Entocycle is a value-driven company and Whitaker is passionate about what they’re doing. “You can’t get people on board unless you really believe in what you’re doing. It’s hard for  Unilever to say this new product will make your hair 10 per cent more shiny. It has to be sustainable. That’s why people want to come and work for you.”

At the same time as he is supporting an improved system of feeding animals, he also wants to cut down on meat consumption. “We are eating ham and cheese toasties for breakfast, chicken for lunch and beef lasagne for dinner. That has become normalised, and yet it’s so unhealthy – for us and the planet.” He points out that Covid-19 was almost certainly caused by us eating too much meat. “We are going to have more pandemics because we are destroying nature.”

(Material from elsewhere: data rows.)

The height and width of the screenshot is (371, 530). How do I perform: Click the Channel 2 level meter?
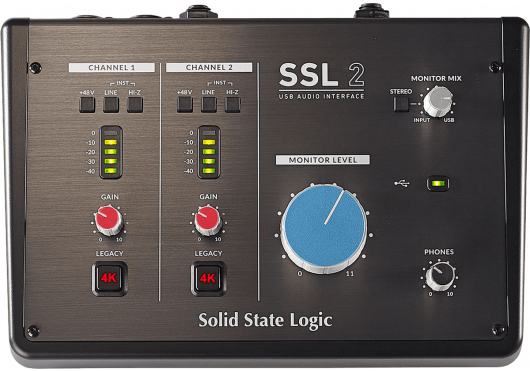209,152
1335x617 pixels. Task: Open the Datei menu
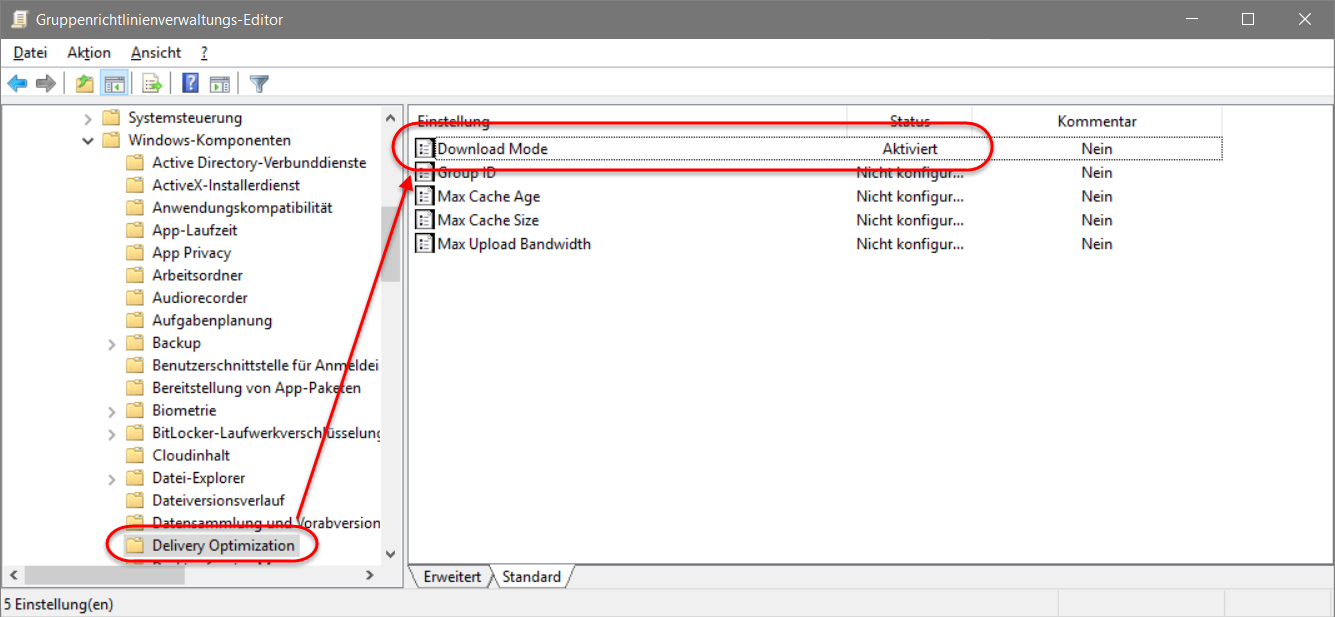click(x=30, y=52)
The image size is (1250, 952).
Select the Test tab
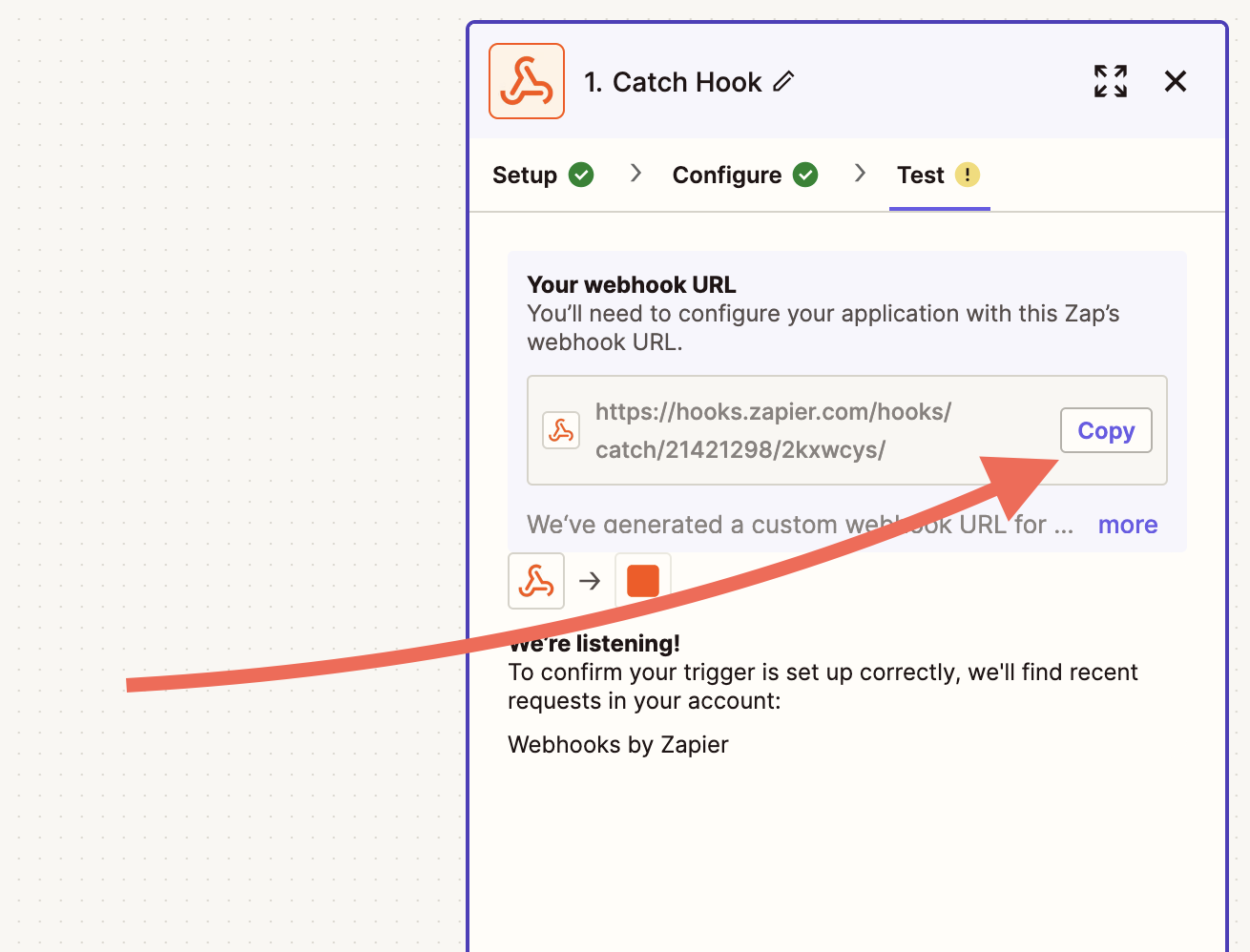pyautogui.click(x=920, y=176)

The key point for Entocycle is that they are aiming to feed animals in a sustainable way.

“We can’t keep on cutting down forests to produce soya and hoovering up fish to make fishmeal.” And they are producing protein locally and disrupting the international supply chain, making us more food-secure. The plan is to licence the tech to other parts of the world so they can produce protein locally.

Ultimately, Keiran Whitaker reckons that we will eat more insects ourselves, even if black soldier fly sausages are not yet in Tesco. Eating insects is “100 per cent viable as part of the human diet” and not just a stupid stunt on I’m a Celebrity

“Insects are natural. If you look around the world, most people eat insects. Aborigines in Australia eat witchetty grubs.  Cricket tacos in Mexico. Locusts are another delicacy. It’s only western society that ignores insects.” 

But there are exceptions: Whitaker reckons the ancient Greek philosopher Aristotle used to like scrambled eggs with a side of damsel fly.